So let’s everyone cross fingers for the success of this amazing piece of science: After 3 Billion Miles, Craft Returns Sunday Bearing Cosmic Dust Older Than the Sun – New York Times
This little project is fascinating, brilliant, and cheap. It’s the kind of thing we could do a lot of if we could let go, perhaps for about a century, of the romantic, expensive, and pointless idea of physically putting people into space, keeping them alive there, and getting them back. The military had a terrible time letting go of what appears to be some sort of macho “sit right on the horse” cavalry instinct–note the pilot hostility to RPV’s (remotely piloted vehicles) registered here— but a generation of videogame-savvy young men may eventually turn this around.
Actually, a fair number of useful things, like earthmoving on steep slopes or below unstable banks are better done, and often with a better view of the work, by radio control than by sitting in the device itself.
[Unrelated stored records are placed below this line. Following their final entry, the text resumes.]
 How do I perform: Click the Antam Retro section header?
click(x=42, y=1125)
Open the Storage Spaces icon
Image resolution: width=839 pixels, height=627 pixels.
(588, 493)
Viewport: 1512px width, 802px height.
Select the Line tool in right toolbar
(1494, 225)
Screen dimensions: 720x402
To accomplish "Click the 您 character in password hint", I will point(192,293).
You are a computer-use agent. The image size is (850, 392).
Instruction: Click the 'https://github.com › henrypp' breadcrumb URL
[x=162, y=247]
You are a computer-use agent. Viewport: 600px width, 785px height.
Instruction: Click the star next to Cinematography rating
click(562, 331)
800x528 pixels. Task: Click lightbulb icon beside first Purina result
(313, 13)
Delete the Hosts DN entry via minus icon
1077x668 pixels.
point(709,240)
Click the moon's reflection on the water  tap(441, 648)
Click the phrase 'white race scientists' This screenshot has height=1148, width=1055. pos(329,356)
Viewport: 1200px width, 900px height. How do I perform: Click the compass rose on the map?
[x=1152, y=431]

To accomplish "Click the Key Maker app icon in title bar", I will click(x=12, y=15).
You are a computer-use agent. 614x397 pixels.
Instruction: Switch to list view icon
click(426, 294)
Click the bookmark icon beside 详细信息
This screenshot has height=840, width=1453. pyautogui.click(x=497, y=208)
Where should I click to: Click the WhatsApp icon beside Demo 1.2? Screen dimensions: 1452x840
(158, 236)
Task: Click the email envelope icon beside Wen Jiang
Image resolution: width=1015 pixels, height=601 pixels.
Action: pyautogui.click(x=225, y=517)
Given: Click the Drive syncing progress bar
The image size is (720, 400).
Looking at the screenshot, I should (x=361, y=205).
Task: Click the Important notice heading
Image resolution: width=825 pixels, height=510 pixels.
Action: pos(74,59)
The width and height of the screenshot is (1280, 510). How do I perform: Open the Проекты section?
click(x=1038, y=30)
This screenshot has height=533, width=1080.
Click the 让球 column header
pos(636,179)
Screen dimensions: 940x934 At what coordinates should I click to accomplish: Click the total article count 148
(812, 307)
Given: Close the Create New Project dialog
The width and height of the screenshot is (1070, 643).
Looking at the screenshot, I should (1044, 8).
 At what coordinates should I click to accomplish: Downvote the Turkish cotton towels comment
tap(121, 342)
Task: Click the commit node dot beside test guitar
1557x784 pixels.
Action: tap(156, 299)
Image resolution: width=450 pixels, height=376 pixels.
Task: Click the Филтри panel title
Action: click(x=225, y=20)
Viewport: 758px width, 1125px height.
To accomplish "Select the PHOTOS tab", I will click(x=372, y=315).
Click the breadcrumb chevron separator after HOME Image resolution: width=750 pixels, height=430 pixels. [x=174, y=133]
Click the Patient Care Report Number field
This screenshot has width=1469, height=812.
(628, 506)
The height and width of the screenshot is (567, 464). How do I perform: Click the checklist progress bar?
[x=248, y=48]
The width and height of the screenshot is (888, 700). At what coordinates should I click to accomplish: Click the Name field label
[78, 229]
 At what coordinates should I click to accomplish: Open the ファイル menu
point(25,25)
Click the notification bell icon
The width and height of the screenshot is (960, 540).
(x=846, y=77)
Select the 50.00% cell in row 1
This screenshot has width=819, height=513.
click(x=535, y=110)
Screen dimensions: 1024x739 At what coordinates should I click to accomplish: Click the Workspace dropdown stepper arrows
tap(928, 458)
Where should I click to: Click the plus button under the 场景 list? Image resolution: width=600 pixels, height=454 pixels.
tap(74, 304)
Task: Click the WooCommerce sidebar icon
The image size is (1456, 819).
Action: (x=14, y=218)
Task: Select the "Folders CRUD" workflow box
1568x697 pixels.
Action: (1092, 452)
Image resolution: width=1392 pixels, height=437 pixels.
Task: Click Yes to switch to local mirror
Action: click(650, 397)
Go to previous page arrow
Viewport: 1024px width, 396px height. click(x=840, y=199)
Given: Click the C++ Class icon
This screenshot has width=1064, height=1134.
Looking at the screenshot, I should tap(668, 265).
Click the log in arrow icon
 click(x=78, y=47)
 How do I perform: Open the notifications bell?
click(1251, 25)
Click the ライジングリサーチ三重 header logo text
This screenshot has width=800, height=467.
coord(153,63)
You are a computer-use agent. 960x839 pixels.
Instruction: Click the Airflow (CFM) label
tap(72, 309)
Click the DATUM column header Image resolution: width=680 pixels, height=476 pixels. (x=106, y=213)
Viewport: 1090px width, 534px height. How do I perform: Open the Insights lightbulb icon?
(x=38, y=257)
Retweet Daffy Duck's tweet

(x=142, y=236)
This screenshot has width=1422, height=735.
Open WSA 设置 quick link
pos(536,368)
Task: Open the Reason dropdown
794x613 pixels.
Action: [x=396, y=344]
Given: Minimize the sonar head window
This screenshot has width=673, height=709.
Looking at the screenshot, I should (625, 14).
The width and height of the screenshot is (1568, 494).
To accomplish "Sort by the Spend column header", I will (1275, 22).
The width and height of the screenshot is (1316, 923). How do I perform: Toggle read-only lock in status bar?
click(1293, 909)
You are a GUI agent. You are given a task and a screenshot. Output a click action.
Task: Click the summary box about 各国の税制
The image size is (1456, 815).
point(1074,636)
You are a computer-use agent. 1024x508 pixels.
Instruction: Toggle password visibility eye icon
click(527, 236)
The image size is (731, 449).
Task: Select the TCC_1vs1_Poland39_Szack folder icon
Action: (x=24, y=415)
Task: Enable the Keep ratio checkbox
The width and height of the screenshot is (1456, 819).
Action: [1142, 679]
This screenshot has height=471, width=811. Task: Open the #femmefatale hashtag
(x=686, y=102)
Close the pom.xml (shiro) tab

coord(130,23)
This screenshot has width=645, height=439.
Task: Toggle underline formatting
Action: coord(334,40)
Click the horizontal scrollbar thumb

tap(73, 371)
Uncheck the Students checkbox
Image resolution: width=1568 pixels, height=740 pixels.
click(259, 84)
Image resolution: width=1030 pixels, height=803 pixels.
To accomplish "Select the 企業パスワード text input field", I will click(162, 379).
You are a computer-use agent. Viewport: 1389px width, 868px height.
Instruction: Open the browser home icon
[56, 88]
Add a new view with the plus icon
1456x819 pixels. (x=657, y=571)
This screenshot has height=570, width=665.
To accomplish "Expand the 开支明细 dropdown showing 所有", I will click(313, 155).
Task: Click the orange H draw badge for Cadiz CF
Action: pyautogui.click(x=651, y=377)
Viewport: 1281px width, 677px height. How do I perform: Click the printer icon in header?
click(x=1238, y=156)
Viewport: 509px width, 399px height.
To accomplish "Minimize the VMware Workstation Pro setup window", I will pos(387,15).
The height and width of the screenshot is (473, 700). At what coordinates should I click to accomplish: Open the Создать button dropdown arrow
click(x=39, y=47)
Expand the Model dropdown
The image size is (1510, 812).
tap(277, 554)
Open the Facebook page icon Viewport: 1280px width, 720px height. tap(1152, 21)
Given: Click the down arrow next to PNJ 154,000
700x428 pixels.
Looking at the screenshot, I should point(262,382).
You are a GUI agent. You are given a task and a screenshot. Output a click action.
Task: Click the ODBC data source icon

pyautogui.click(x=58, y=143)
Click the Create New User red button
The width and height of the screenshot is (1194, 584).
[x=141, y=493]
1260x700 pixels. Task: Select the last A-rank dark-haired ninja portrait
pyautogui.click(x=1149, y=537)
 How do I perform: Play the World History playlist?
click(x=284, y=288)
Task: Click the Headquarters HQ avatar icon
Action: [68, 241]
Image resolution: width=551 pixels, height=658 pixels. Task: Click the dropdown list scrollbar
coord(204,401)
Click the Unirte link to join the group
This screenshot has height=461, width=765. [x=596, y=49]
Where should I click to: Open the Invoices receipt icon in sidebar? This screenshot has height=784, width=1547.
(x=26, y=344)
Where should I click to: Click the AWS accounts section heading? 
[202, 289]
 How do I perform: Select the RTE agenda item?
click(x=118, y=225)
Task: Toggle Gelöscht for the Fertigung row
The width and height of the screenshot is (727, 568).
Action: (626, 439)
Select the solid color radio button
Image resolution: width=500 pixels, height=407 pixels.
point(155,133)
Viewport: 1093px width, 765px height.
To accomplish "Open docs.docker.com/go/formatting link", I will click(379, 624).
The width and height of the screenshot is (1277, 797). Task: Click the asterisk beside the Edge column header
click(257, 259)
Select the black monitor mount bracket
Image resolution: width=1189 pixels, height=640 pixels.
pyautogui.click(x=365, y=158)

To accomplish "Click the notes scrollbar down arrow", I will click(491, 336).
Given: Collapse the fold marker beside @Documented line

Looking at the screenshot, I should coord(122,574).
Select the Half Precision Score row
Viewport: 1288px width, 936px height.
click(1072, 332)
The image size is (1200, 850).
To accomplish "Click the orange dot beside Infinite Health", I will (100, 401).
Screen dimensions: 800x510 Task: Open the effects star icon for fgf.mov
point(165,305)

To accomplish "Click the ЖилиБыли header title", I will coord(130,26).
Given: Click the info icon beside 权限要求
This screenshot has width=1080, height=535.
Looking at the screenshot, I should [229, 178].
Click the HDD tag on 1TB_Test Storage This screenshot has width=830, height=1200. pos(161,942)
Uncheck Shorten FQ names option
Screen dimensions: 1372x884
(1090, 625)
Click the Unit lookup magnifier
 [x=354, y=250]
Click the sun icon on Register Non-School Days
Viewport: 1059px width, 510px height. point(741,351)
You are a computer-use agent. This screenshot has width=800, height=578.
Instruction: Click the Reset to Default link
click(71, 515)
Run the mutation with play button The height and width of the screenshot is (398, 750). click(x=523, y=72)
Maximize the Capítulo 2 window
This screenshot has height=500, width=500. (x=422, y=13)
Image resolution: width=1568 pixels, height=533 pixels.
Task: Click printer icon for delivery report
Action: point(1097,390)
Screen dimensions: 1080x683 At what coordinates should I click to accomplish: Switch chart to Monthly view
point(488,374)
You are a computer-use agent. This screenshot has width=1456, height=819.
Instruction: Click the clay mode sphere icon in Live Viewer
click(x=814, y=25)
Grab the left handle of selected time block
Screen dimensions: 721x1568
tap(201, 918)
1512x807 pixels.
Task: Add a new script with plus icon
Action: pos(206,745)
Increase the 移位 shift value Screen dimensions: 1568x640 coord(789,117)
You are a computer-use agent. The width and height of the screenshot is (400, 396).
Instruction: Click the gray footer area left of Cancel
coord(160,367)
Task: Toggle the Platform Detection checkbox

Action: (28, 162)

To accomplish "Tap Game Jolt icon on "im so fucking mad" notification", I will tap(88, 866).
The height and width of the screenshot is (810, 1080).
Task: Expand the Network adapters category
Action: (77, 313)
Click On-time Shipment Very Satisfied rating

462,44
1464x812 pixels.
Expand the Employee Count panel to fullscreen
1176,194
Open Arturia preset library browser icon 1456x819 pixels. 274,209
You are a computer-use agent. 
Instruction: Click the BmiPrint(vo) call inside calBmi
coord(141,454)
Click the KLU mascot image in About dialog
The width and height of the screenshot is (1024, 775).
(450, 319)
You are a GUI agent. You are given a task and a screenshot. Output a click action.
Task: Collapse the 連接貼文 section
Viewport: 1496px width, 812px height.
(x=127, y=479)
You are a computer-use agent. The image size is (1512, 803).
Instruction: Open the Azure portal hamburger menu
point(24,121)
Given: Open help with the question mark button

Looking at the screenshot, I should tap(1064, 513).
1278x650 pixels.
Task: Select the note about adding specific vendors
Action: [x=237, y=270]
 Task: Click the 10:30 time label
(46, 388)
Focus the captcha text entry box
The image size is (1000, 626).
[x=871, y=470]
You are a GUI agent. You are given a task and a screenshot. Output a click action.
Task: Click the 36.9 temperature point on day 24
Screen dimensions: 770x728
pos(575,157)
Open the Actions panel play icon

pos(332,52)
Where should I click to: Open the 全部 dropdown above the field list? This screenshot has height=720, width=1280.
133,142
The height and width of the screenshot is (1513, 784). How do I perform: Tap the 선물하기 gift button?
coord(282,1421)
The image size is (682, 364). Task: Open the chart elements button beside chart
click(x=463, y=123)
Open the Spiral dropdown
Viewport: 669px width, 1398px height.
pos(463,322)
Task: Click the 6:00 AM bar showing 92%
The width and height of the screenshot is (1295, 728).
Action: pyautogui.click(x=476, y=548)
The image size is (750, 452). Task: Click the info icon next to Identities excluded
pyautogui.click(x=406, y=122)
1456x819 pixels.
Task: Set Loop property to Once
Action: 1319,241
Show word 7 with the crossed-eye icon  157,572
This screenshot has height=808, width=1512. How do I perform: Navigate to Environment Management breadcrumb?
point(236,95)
Remote control poses a tradeoff between the personal satisfaction of a pilot/astronaut or operating engineer, for whom it is certainly more fun to control a vehicle from inside it, and the interests of the enterprise.
Caution: people who should know better have inexcusably inferred from these sound principles governing aviation and earthmoving that teaching might be better done by remote means, broadcasting (for example) the best sessions by the best teachers to very large classes. The implications for employment in my business make it clear to any fool what a despicable and dangerous folly this would be.